**Provided records**:
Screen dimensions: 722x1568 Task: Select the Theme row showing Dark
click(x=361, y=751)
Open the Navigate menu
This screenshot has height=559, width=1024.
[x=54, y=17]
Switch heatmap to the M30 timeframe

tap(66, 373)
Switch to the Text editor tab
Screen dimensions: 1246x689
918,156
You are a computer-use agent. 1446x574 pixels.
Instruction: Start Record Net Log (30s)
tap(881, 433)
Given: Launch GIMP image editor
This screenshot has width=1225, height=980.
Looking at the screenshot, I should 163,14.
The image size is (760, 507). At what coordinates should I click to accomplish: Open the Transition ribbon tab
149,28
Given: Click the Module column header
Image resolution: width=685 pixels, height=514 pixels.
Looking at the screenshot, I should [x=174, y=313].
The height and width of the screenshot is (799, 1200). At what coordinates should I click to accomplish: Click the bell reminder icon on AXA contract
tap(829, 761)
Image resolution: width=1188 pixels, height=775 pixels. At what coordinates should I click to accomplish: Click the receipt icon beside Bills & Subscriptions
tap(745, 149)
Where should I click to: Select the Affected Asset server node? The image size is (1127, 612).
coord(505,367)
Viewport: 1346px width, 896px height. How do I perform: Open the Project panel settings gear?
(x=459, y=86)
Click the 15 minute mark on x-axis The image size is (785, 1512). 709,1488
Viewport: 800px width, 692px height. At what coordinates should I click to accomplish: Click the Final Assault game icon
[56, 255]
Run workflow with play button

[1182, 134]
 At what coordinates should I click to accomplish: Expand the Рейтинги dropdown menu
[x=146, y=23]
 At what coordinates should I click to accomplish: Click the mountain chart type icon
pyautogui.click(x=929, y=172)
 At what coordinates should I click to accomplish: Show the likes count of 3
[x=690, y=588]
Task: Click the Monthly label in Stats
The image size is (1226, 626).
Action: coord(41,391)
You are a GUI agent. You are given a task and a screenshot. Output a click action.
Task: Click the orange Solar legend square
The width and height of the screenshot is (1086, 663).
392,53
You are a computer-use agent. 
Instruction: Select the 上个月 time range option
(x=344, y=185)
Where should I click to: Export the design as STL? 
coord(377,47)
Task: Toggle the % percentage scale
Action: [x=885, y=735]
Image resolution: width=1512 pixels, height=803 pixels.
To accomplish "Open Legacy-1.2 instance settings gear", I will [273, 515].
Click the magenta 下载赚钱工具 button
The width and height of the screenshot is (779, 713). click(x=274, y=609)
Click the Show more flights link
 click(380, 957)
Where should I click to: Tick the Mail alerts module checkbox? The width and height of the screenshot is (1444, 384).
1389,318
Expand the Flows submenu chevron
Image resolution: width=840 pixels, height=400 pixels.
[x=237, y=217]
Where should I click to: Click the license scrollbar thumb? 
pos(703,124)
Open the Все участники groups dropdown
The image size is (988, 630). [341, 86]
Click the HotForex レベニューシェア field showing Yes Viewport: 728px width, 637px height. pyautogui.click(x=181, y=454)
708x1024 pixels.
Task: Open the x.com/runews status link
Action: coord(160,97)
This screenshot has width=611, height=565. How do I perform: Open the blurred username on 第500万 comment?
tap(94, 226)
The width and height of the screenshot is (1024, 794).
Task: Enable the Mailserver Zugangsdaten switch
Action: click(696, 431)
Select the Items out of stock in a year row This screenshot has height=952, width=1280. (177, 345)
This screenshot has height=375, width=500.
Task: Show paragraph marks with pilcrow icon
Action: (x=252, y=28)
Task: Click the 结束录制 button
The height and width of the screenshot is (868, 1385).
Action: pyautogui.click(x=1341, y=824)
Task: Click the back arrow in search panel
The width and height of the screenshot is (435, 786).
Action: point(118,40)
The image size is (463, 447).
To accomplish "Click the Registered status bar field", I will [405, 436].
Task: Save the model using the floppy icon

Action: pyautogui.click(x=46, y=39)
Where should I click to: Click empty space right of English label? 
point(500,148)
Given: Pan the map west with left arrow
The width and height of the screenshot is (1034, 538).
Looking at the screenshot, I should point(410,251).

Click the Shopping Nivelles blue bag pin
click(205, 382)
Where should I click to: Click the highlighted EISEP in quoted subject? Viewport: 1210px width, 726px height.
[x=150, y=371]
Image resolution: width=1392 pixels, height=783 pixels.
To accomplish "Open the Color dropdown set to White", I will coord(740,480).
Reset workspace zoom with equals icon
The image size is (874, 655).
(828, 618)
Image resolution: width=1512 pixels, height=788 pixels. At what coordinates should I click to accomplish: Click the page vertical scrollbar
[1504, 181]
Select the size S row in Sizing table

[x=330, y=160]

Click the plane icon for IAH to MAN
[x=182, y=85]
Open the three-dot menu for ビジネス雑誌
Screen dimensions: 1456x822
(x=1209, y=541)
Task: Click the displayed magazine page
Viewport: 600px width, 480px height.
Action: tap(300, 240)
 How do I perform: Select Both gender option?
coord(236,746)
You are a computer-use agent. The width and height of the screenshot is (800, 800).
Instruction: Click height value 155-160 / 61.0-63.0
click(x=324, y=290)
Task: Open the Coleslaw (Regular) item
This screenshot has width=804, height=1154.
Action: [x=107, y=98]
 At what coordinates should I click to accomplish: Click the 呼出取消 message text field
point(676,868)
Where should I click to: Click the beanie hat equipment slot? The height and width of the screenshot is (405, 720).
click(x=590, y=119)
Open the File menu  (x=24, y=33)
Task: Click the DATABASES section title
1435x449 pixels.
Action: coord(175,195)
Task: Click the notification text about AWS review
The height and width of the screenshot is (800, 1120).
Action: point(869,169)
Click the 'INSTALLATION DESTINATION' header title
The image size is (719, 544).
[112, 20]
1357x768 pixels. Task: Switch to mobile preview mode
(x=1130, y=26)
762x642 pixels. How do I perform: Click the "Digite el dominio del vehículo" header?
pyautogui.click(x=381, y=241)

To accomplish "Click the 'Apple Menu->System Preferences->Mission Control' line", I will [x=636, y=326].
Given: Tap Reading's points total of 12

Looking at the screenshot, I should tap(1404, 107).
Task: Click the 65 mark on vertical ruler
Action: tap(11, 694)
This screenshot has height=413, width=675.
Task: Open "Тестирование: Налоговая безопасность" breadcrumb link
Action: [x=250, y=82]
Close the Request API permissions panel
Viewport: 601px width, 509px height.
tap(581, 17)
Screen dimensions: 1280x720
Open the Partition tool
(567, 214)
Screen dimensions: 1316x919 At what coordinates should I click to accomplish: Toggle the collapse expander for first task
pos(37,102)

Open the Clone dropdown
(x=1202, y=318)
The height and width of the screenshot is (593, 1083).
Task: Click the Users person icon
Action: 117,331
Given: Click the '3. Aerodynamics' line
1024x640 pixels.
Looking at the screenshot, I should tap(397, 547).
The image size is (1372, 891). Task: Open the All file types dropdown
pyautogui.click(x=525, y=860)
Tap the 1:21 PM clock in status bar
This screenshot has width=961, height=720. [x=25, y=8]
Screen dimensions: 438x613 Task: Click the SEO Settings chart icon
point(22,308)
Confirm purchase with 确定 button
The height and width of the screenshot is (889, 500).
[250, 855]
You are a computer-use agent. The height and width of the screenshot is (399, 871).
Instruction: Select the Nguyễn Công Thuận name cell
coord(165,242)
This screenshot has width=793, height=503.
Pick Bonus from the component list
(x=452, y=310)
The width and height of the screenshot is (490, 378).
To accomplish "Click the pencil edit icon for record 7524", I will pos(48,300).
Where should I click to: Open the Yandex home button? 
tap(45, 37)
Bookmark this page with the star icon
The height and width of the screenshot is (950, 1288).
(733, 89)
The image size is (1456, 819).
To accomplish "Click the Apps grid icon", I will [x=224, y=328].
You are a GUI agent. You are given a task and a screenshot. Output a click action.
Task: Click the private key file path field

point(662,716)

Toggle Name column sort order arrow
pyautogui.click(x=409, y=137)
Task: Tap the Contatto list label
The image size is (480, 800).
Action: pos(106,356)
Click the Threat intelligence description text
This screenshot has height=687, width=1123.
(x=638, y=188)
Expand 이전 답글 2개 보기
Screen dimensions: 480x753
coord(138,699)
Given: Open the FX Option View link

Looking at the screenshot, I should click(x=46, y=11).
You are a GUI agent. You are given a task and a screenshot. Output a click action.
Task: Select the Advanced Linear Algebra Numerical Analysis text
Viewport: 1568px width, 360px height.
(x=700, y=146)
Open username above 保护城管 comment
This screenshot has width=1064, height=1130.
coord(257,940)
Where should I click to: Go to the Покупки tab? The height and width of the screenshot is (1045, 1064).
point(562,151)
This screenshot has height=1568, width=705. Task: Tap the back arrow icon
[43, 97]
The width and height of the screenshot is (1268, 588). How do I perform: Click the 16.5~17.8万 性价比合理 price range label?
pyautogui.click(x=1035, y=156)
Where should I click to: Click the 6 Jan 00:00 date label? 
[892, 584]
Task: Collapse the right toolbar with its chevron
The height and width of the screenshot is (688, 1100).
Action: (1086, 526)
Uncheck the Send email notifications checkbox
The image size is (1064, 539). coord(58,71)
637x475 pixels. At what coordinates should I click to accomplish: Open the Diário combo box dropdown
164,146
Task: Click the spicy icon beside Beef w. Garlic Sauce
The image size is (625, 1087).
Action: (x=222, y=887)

**Work order**: Find and copy each line of the listing above that holds the word "title".

**Result for this exercise**:
Task: Click the DATABASES section title
Click the 'INSTALLATION DESTINATION' header title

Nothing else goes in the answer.